Agriculture in India is crucial to the livelihood of its people, employing over 45% of the population and contributing 18% to the GDP. Moreover, food security and self-sufficiency are critical for the world’s most populous country, India, with 1.42 billion people. India’s agricultural production is largely consumed domestically to feed its massive and growing population, unlike developed economies where major production is sold in international markets. Indian agriculture is characterised by fragmented landholdings, high vulnerability to climatic fluctuations, low productivity, and market inefficiencies. Despite these challenges, India has emerged as the world’s largest producer of various agro-commodities such as milk, pulses, jute, rice, sugarcane, wheat, cotton, etc.
India has come a long way from being a net importer of agricultural commodities like foodgrains to the world’s largest exporter of rice, accounting for about 40% of the world market share. India’s agro-exports grew impressively from $7.5 billion in 2000-01 to $53.1 billion in 2022-23 at a compound annual growth rate (CAGR) of 8%, despite restrictions imposed from time to time in terms of quantity or minimum export prices on commodities such as rice, sugar, and wheat.

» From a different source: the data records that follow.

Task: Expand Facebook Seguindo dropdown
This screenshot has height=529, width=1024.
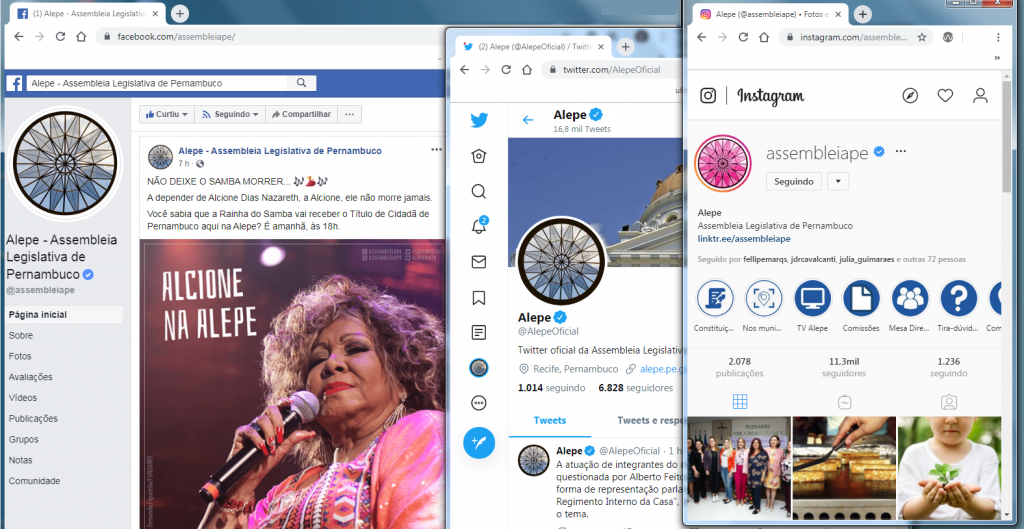Action: click(231, 114)

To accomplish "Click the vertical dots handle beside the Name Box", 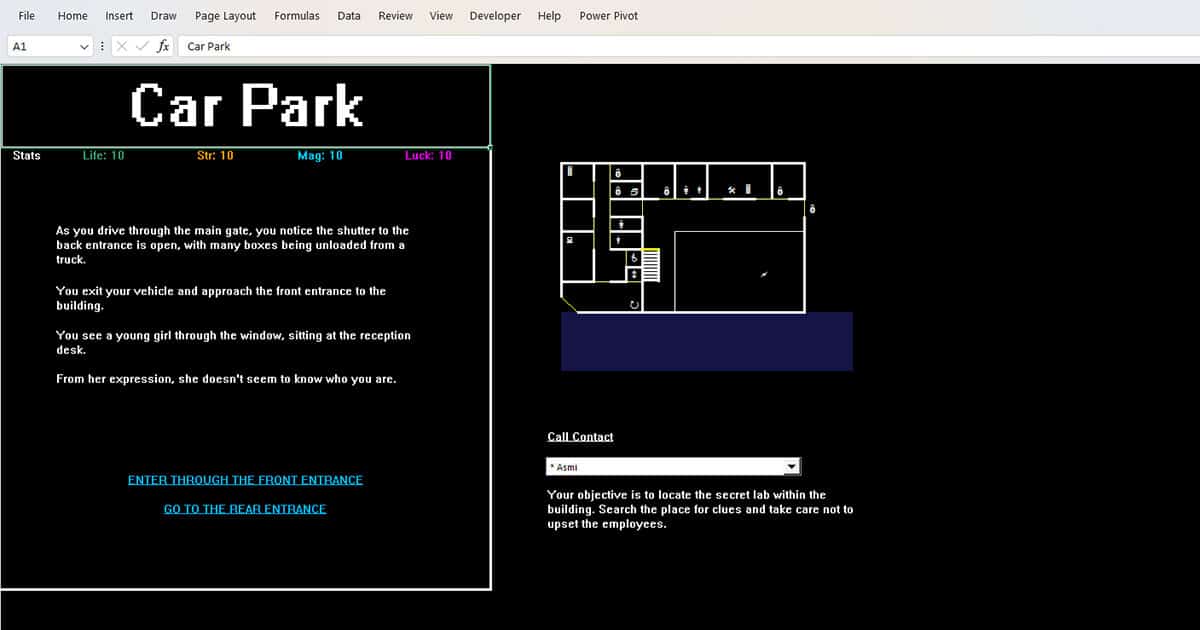I will click(x=102, y=46).
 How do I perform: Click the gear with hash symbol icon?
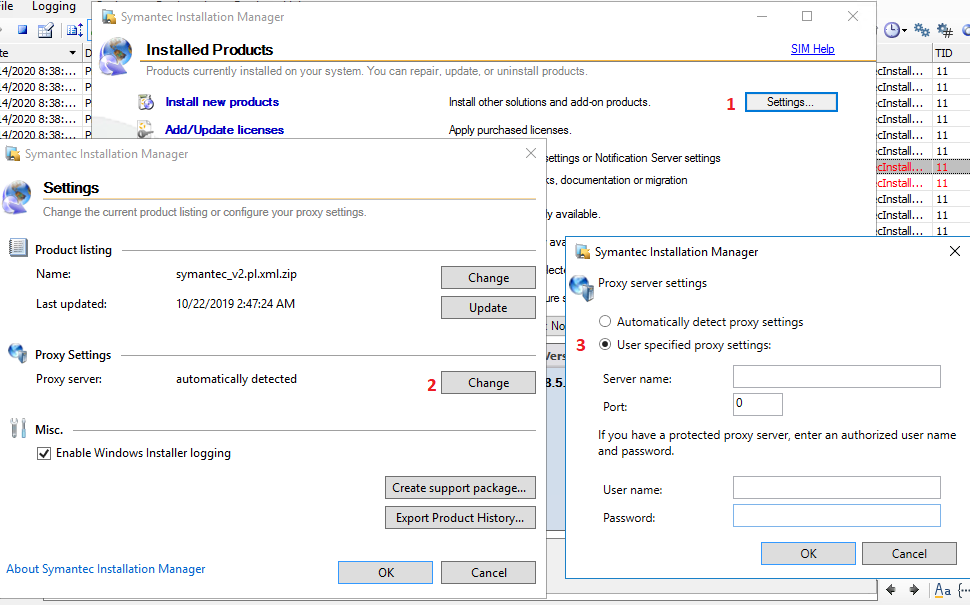point(945,30)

Over the years, India has been heavily dependent on imports of edible oils and pulses, which in value terms exerts considerable drag on India’s trade balance in agri-trade. In 2024, India’s agricultural exports increased by 6.5%, whereas imports surged by 18.7%, leading to a rise in India’s agri-trade deficit. Major agri-exports such as marine products, non-basmati rice, sugar, basmati rice, and spices contribute over 50% of India’s total agro-exports.
Key Challenges to Agro-Exports:
FAO indices on agri-commodity prices and World Bank commodity price indices indicate a declining trend in agri-commodity prices in real terms. The World Bank forecasts about a 7% decline in world food prices in 2025, followed by a further 1% decline in 2026. This makes it imperative to make Indian agriculture competitive at every stage of the value chain to ensure agri-produce is globally competitive in international markets.

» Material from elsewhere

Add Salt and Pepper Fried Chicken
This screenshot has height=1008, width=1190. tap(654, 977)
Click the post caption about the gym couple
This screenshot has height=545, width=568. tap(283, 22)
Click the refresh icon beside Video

The perishable nature of agri-food products faces significant challenges from supply chain bottlenecks, especially related to cold-chain, storage, transportation, and processing. Indian agriculture suffers from systemic issues that need to be addressed holistically. Supply chain constraints owing to inefficient storage and transportation lead to considerable post-harvest losses of about 15-20%.
Developed markets are increasingly protectionist, erecting insurmountable non-tariff barriers in the form of stringent quality standards, restrictions on fertilizers and pesticides, and sustainability requirements.
Need for a Comprehensive Strategy and Meticulous Implementation:
To harness India’s full potential in agro-exports, it is essential to address supply chain inefficiencies and reduce wastage both on farms and across the supply chain. Focus should be on value addition and processed food exports rather than commodities with little value addition. Identifying and diversifying into new markets in light of emerging geopolitical sensitivities should form an integral part of India’s agro-export strategy.
India needs to improve productivity significantly, reduce the phased use of agro-chemicals, shift towards organic production, and use water efficiently while ensuring production volume gains. This requires the efficient integration of innovative scientific techniques for production and water harvesting, leveraging AI technology and next-generation agricultural technologies.
India must also shift focus from foodgrain production and exports towards horticulture and value-added products with longer shelf lives and higher margins.
India’s One District One Product (ODOP) strategy requires effective implementation, leveraging inherent efficiencies and synergies.
Both state and central governments need to develop schemes facilitating these objectives at the farm and supply chain levels, integrating various agencies. Government departments should function in a coordinated, holistic exports promotion strategy rather than in silos.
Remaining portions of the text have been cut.